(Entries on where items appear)
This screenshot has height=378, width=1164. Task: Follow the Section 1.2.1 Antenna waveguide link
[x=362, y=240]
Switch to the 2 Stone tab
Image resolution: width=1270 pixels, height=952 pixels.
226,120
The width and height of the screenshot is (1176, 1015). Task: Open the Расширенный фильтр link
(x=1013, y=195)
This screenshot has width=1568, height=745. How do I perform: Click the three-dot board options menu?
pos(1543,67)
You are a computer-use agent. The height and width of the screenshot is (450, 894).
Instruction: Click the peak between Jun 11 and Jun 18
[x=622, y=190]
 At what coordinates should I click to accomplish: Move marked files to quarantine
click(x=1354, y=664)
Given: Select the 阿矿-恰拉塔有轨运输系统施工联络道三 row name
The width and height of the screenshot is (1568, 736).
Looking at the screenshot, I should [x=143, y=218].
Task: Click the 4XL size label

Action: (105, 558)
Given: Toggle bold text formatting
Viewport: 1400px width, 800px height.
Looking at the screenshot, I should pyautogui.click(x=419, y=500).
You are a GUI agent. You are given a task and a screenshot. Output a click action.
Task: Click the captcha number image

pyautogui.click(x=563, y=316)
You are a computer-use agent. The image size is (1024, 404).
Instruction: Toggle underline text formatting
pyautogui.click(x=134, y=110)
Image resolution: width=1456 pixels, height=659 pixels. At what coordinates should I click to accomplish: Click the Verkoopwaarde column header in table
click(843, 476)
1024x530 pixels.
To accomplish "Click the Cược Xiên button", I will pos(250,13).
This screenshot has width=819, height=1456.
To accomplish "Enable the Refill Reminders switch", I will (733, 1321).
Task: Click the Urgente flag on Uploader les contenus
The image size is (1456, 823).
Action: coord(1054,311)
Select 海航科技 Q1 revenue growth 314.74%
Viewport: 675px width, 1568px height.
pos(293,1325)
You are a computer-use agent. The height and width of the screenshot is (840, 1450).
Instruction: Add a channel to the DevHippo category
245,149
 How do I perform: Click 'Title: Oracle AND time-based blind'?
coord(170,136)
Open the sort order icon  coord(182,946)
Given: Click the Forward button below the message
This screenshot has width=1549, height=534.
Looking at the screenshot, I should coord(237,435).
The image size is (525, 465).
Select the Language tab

▶ **Task description**:
Reproduce the whole listing above line by line, without changing a single character.

▶ **Complete response**:
This screenshot has height=378, width=1164. Task: Follow the Section 1.2.1 Antenna waveguide link
[x=362, y=240]
Switch to the 2 Stone tab
Image resolution: width=1270 pixels, height=952 pixels.
226,120
The width and height of the screenshot is (1176, 1015). Task: Open the Расширенный фильтр link
(x=1013, y=195)
This screenshot has width=1568, height=745. How do I perform: Click the three-dot board options menu?
pos(1543,67)
You are a computer-use agent. The height and width of the screenshot is (450, 894).
Instruction: Click the peak between Jun 11 and Jun 18
[x=622, y=190]
 At what coordinates should I click to accomplish: Move marked files to quarantine
click(x=1354, y=664)
Given: Select the 阿矿-恰拉塔有轨运输系统施工联络道三 row name
The width and height of the screenshot is (1568, 736).
Looking at the screenshot, I should [x=143, y=218].
Task: Click the 4XL size label

Action: (105, 558)
Given: Toggle bold text formatting
Viewport: 1400px width, 800px height.
Looking at the screenshot, I should pyautogui.click(x=419, y=500).
You are a GUI agent. You are given a task and a screenshot. Output a click action.
Task: Click the captcha number image

pyautogui.click(x=563, y=316)
You are a computer-use agent. The image size is (1024, 404).
Instruction: Toggle underline text formatting
pyautogui.click(x=134, y=110)
Image resolution: width=1456 pixels, height=659 pixels. At what coordinates should I click to accomplish: Click the Verkoopwaarde column header in table
click(843, 476)
1024x530 pixels.
To accomplish "Click the Cược Xiên button", I will pos(250,13).
This screenshot has width=819, height=1456.
To accomplish "Enable the Refill Reminders switch", I will (733, 1321).
Task: Click the Urgente flag on Uploader les contenus
The image size is (1456, 823).
Action: coord(1054,311)
Select 海航科技 Q1 revenue growth 314.74%
Viewport: 675px width, 1568px height.
pos(293,1325)
You are a computer-use agent. The height and width of the screenshot is (840, 1450).
Instruction: Add a channel to the DevHippo category
245,149
 How do I perform: Click 'Title: Oracle AND time-based blind'?
coord(170,136)
Open the sort order icon  coord(182,946)
Given: Click the Forward button below the message
This screenshot has width=1549, height=534.
Looking at the screenshot, I should coord(237,435).
The image size is (525, 465).
Select the Language tab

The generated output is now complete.